How to automatically reflect database to sqlalchemy declarative?

Well I went through that, tried on Northwind database and it looks promising. Although, I had to add relationship field to be able to follow database relations.

Let's consider that I don't know relations between tables at the moment of starting the application so I need is a way to generate automatically.

import unittest

from sqlalchemy import *
from sqlalchemy.orm import create_session
from sqlalchemy.ext.declarative import declarative_base
from datetime import datetime
from sqlalchemy.orm import contains_eager, joinedload
from sqlalchemy.orm import relationship

#Create and engine and get the metadata
Base = declarative_base()
engine = create_engine('mssql://user:pass@Northwind', echo=True)
metadata = MetaData(bind=engine)


#Reflect each database table we need to use, using metadata
class Customer(Base):
    __table__ = Table('Customers', metadata, autoload=True)
    orders = relationship("Order", backref="customer")

class Shipper(Base):
    __table__ = Table('Shippers', metadata, autoload=True)
    orders = relationship("Order", backref="shipper")

class Employee(Base):
    __table__ = Table('Employees', metadata, autoload=True)
#    orders = relationship("Order", backref="employee")
    territories = relationship('Territory', secondary=Table('Employeeterritories', metadata, autoload=True))

class Territory(Base):
    __table__ = Table('Territories', metadata, autoload=True)
    region = relationship('Region', backref='territories')

class Region(Base):
    __table__ = Table('Region', metadata, autoload=True)


class Order(Base):
    __table__ = Table('Orders', metadata, autoload=True)
    products = relationship('Product', secondary=Table('Order Details', metadata, autoload=True))
    employee = relationship('Employee', backref='orders')

class Product(Base):
    __table__ = Table('Products', metadata, autoload=True)
    supplier = relationship('Supplier', backref='products')
    category = relationship('Category', backref='products') 

class Supplier(Base):
    __table__ = Table('Suppliers', metadata, autoload=True)

class Category(Base):
    __table__ = Table('Categories', metadata, autoload=True)
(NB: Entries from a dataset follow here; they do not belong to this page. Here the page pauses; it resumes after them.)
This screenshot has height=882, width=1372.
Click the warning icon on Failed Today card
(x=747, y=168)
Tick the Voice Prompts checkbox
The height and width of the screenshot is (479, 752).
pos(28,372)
class Test(unittest.TestCase):

    def setUp(self):
        #Create a session to use the tables    
        self.session = create_session(bind=engine)        

    def tearDown(self):
        self.session.close()

    def test_withJoins(self):
        q = self.session.query(Customer)
        q = q.join(Order)
        q = q.join(Shipper)
        q = q.filter(Customer.CustomerID =='ALFKI')
        q = q.filter(Order.OrderID=='10643')
        q = q.filter(Shipper.ShipperID=='1')
        q = q.options(contains_eager(Customer.orders, Order.shipper))
        res = q.all()
        cus = res[0]
        ord = cus.orders[0]
        shi = ord.shipper
        self.assertEqual(shi.Phone, '(503) 555-9831')

In theory reflection in sqlalchemy should work for you. In this case I'm using an mssql database with two tables which have a simple Many-to-one relation:

"Tests" with fields:

  • id
  • testname
  • author_id (foreign key to the Users table, Users.id field)

"Users" with fields:

  • id
  • fullname

So the following should reflect the database:

from sqlalchemy import *
from sqlalchemy.orm import create_session
from sqlalchemy.schema import Table, MetaData
from sqlalchemy.ext.declarative import declarative_base

#Create and engine and get the metadata
Base = declarative_base()
engine = create_engine('put your database connect string here')
metadata = MetaData(bind=engine)

#Reflect each database table we need to use, using metadata
class Tests(Base):
    __table__ = Table('Tests', metadata, autoload=True)

class Users(Base):
    __table__ = Table('Users', metadata, autoload=True)

#Create a session to use the tables    
session = create_session(bind=engine)

#Here I will just query some data using my foreign key relation,  as you would
#normally do if you had created a declarative data mode.
#Note that not all test records have an author so I need to accomodate for Null records
testlist = session.query(Tests).all()    

for test in testlist:
    testauthor = session.query(Users).filter_by(id=test.author_id).first()  
    if not testauthor:
        print "Test Name: {}, No author recorded".format(test.testname)
    else:
        print "Test Name: {}, Test Author: {}".format(test.testname, testauthor.fullname)

So this appears to work with table relations. Although you still haven't given much detail to exactly what you are trying to do.